La nature de demain : s’habituer au pire

Les écologistes ne réalisent pas à quel point les écosystèmes qu’ils étudient aujourd’hui ont été altérés par les hommes et que la vie sauvage qu’ils décrivent a été grandement simplifiée et diminuée.

 

par Jean-Claude Génot

 

Il y a plus de 35 ans, lors d’une conférence à Strasbourg, un naturaliste alsacien témoignait des nuées de sauterelles et de papillons qu’il soulevait en parcourant les prairies humides très fleuries de la plaine du Rhin avant la Seconde Guerre Mondiale. J’ai réalisé plus tard la véritable portée de son message sur cette réalité dont je ne savais pas alors qu’elle était à jamais disparue. En effet au cours de ma vie de naturaliste, je n’ai vu cette abondance de fleurs et d’insectes que dans certaines prairies alpines, et encore celles-ci sont devenues rares car les pratiques agricoles intensives ont désormais gagné la montagne.

 

Comment peut-on se rendre compte de ce monde perdu alors qu’on évolue dans un autre contexte sans aucune référence du passé ? Bien entendu, je vis dans une époque avec des papillons et des sauterelles, mais je n’avais aucune idée de ce qu’avait pu être leur abondance, aujourd’hui perdue. Les gens grandissent dans des paysages, s’y habituent et ils en font ensuite leur référence. Ainsi les habitants d’une région avec des milieux ouverts peuvent s’opposer à la plantation d’arbres dans leur environnement, tandis que leurs descendants, eux, protesteront quand on voudra couper ces mêmes arbres.

 

Les naturalistes de demain, s’il y en a encore, trouveront normale la pénurie de nature car ils n’auront connu que cela. Comme le souligne le journaliste et écologue anglais George Monbiot*, les écologistes ne réalisent pas à quel point les écosystèmes qu’ils étudient aujourd’hui ont été altérés par les hommes et que la vie sauvage qu’ils décrivent a été grandement simplifiée et diminuée.
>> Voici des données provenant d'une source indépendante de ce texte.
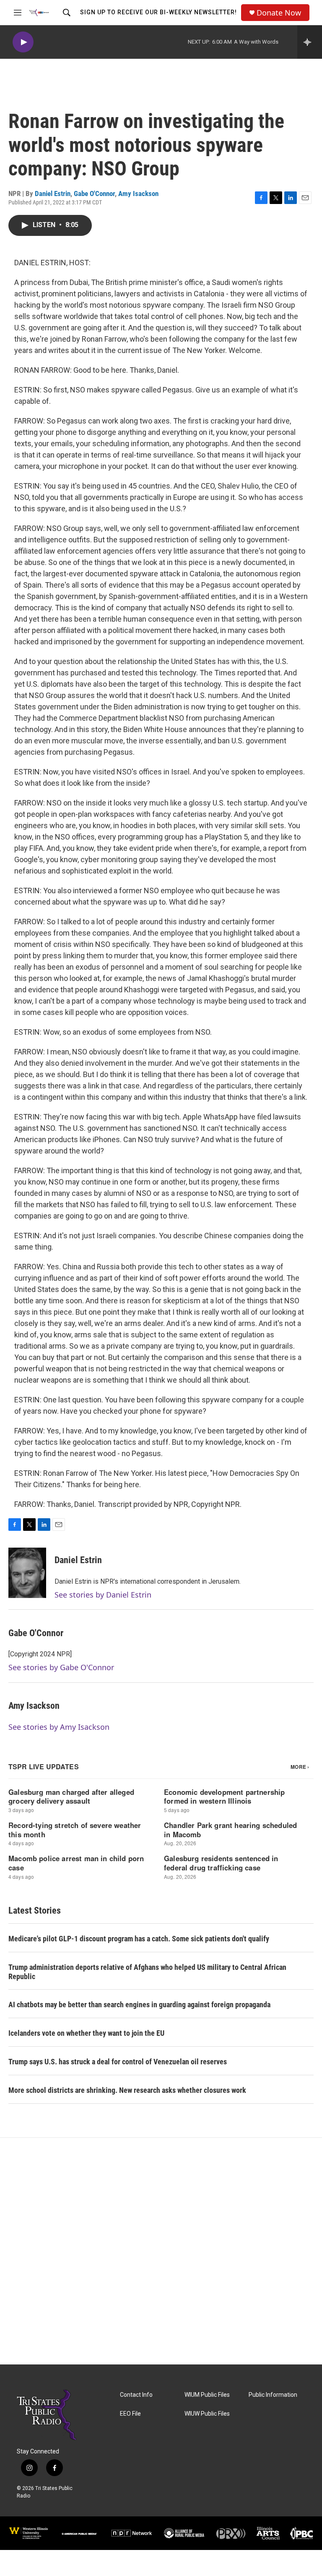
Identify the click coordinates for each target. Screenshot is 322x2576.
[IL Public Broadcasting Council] (301, 2533)
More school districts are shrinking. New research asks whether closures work (127, 2090)
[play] (23, 42)
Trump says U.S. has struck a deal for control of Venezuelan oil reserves (117, 2061)
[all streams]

Ce même auteur en veut aux responsables de la conservation de la nature de tolérer le sur-pâturage de tous les paysages semi-naturels britanniques sans voir les impacts de ce que Monbiot nomme la « vermine laineuse ».

 

Les naturalistes de demain trouveront normal le manque de marais, de forêts et de bêtes sauvages, les hôtels à insectes à la place des friches et des bosquets, les nichoirs à la place des arbres creux et les mares aménagées, creusées ici ou là à la place des zones humides. Il sera normal de passer plus de 90 % de son temps dans des milieux très artificialisés, le reste étant consacré, pour les plus nantis, aux derniers lieux de nature jalousement gardés.

 

Au coeur des villes et du monde suburbain tentaculaire, chacun se fabriquera son ersatz de nature, sur son balcon, sur son toit ou à l’arrière de sa maison. Mais où sera la nature spontanée sur de grands espaces, la vraie ? Elle ne subsistera plus que dans les endroits où l’homme se sera exclu : les no man’s land minés, les terres trop stériles pour être exploitées, les lieux de catastrophes nucléaires qui ne vont pas manquer statistiquement de se multiplier. Les parcs et les réserves qui auront survécu aux marées humaines seront jardinés au profit de certaines espèces pour les touristes. Partout ailleurs, l’humanité débordante utilisera tout l’espace pour ses villes et ses infrastructures tentaculaires, ses productions à haut rendement, ainsi que la fabrication de son énergie et l’extraction de ses matières premières.

 

Nos descendants accepteront-ils cette situation ? Oui à une écrasante majorité, car des générations d’enfants grandissant dans un univers technologique et numérique n’auront plus le même imaginaire que leurs prédécesseurs et pourront, devenus adultes, se contenter de vivre la nature virtuellement par écran interposé depuis leur citadelle de verre, de béton et d’acier « nanotechnologisés » pour produire de la climatisation naturelle ou faire pousser des végétaux à la verticale. L’homme deviendra-t-il entièrement dénaturé et artificiel, bardé de prothèses du cœur au cerveau et se nourrissant d’aliments de synthèse ? Sera-t-il capable de vivre dans un monde artificiel sans devenir un malade mental ? Non ! Il y aura toujours des résistants qui ne supporteront pas de vivre dans un monde synthétique ne laissant aucune place à la nature sauvage. Ces insoumis se révolteront contre la domestication tyrannique de la nature et agiront en faveur du sauvage, symbole d’insoumission dans un monde surpeuplé privé de liberté.

 

* George Monbiot. 2013. Feral. Searching for enchantment on the frontiers of rewilding. Allen Lane. 317 p.